Igualmente explícitos son los testimonios de dos destacados protagonistas de aquel evento. El primero de ellos, el revolucionario republicano Rivarol, dejaría escrito en sus memorias que «una multitud de agiotistas y capitalistas decidieron la Revolución». No menos elocuentes fueron las palabras pronunciadas en la Convención por el diputado y miembro del Comité de Salud Pública Joseph Cambon:«La gran Revolución ha golpeado a todo el mundo, excepto a los financieros»; palabras que, aun siendo certeras, constituyeron un alarde de cinismo por parte de quien las pronunció, un sicario del nuevo régimen capitalista.

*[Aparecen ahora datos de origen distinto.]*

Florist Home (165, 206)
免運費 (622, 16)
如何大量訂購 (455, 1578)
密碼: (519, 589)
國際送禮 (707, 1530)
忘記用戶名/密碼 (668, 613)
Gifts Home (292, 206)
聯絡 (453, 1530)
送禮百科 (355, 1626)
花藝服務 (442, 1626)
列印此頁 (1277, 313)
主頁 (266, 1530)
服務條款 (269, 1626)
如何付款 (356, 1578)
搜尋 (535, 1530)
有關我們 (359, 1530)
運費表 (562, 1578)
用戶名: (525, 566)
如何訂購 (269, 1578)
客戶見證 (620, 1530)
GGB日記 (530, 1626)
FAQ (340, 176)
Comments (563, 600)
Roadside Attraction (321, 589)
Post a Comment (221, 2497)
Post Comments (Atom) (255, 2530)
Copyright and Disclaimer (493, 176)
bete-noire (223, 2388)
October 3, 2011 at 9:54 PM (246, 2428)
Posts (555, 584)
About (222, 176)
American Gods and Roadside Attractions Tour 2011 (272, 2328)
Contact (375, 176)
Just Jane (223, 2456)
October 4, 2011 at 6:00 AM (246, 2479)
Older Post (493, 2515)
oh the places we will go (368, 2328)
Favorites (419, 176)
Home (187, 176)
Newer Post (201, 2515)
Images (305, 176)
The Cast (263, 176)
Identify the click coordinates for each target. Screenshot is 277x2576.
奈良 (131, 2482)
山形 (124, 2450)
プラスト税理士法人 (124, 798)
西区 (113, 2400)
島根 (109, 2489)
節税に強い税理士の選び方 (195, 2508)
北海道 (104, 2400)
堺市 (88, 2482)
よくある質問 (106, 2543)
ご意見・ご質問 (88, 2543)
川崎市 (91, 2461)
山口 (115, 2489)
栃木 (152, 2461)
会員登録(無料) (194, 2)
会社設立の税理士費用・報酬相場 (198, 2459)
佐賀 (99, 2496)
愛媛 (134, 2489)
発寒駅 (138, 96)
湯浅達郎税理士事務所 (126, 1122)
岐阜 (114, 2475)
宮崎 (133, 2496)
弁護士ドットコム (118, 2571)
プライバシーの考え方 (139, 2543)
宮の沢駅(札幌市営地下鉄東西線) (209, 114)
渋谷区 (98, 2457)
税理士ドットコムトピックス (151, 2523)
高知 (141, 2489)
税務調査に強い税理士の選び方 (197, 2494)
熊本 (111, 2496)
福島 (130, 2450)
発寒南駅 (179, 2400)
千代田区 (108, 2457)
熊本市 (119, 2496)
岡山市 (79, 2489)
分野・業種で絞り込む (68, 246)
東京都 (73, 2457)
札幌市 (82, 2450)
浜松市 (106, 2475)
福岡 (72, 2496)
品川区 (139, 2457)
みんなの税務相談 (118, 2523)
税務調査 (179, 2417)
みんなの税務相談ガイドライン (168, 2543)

Una vez agotado el período convencional, la situación resultaría todavía más favorable para los intereses de la oligarquía económica. Durante el Directorio, los financieros y hombres de negocios coparon los puestos clave del gobierno y de la Administración, lograron la derogación en la Asamblea de la ley de 17 Germinal del año II (apenas aplicada mientras estuvo en vigor), que ponía algunas trabas al desenvolvimiento de sus actividades y, finalmente, acapararon el lucrativo negocio de los suministros al Estado.
El golpe bonapartista del 19 Brumario de 1799 acabaría por consolidar los intereses plutocráticos. Tan solo dos meses después de que Napoleón fuera proclamado Primer Cónsul nació el Banco de Francia, institución a la que le fue concedida desde su creación el privilegio de recibir en cuenta corriente los fondos de la Hacienda Pública, a lo que se añadiría tres años después la facultad exclusiva de emitir papel moneda. Todo ello tratándose, claro está, de una entidad de carácter privado, cuyo presidente y administradores eran nombrados por los 200 accionistas mayoritarios de la misma.
Por lo demás, son sobradamente conocidas las estrechas relaciones que Napoleón Bonaparte mantuvo con la Alta Finanza, hasta el punto que, pese a existir un poso de mutua desconfianza, el autócrata corso jamás emprendía una campaña militar ni adoptaba una decisión política comprometida sin recabar el parecer de sus banqueros. No menos conocidos son los gigantescos beneficios que las guerras napoleónicas reportaron al entonces llamado Sindicato Financiero Internacional (Baring, Hope, Boyd, Parish, Bethmann, Rothschild), al que el historiador británico Mc Nair Wilson atribuyó la caída de Napoleón a raíz de las medidas adoptadas por éste (bloqueo comercial sobre Inglaterra) en contra de sus intereses.